Eastern European countries weren’t Soviet puppets because soviets didn’t control them. A few examples below.
Yugoslavia - great tensions with the USSR all the way until the end, including plenty of denouncements on both sides.
Albania - sided with Mao in the sino-soviet split
GDR - friendliest with the USSR, but still did whatever they wanted in the end (such as building the berlin wall which the soviets were strongly against)
The eastern bloc wasn’t unified like the western bloc because the USSR didn’t coup every country that didn’t toe the line like the USA. They even dissolved their main method of influencing foreign countries in the 50s (comintern).
Hungary’s oppressed nobility started an anti-Semitic revolt against the Communist Party who asked for assistance from the Soviets because the country was still war torn and rebuilding.
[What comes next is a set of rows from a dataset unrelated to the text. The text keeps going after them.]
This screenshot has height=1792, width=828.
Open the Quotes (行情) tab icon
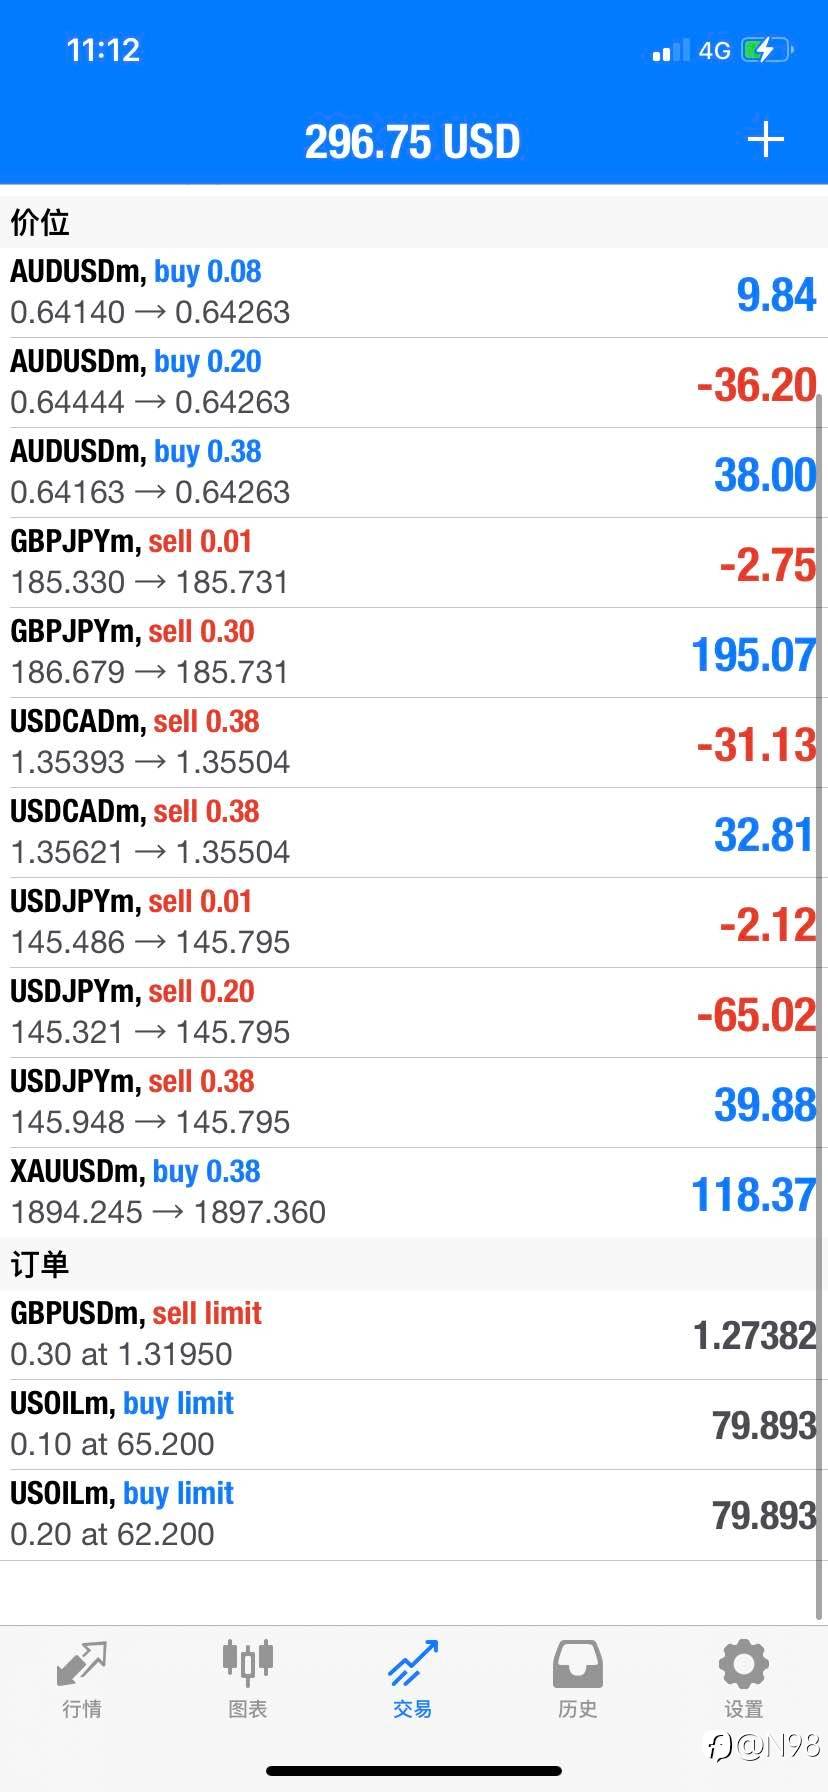click(x=81, y=1665)
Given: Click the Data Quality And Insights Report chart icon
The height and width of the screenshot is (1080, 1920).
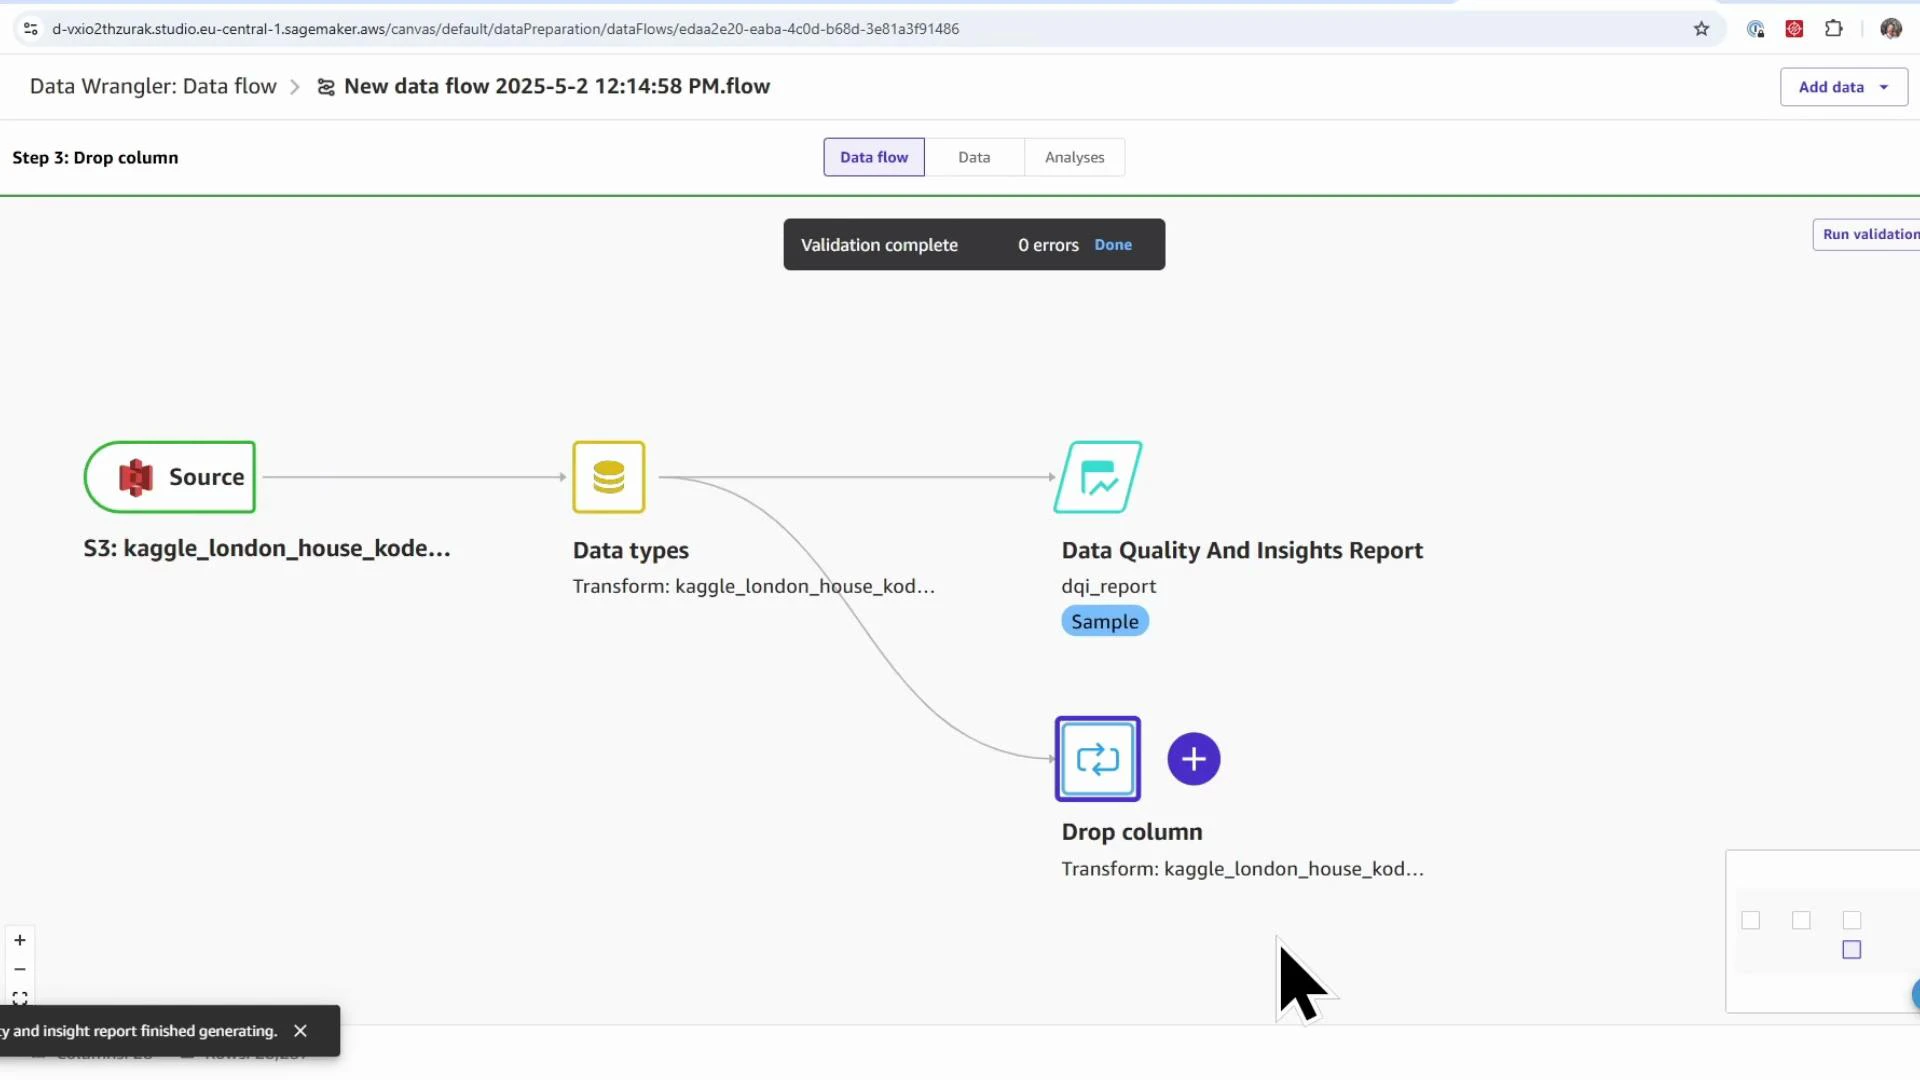Looking at the screenshot, I should pos(1097,477).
Eastern European countries weren’t Soviet puppets because soviets didn’t control them. A few examples below.
Yugoslavia - great tensions with the USSR all the way until the end, including plenty of denouncements on both sides.
Albania - sided with Mao in the sino-soviet split
GDR - friendliest with the USSR, but still did whatever they wanted in the end (such as building the berlin wall which the soviets were strongly against)
The eastern bloc wasn’t unified like the western bloc because the USSR didn’t coup every country that didn’t toe the line like the USA. They even dissolved their main method of influencing foreign countries in the 50s (comintern).
1956 in Hungary and 1968 in Czechoslovakia?
https://twitter.com/historic_ly/status/1329509412390756355?t=3TT7BfilHocJEYTJVYpOmg&s=19
Hungary’s oppressed nobility started an anti-Semitic revolt against the Communist Party who asked for assistance from the Soviets because the country was still war torn and rebuilding.
My point exactly. The USSR didn’t coup every country that ran counter to their orthodoxy.
Those events are notable precisely because they were exceptions to the general rule of no direct interference.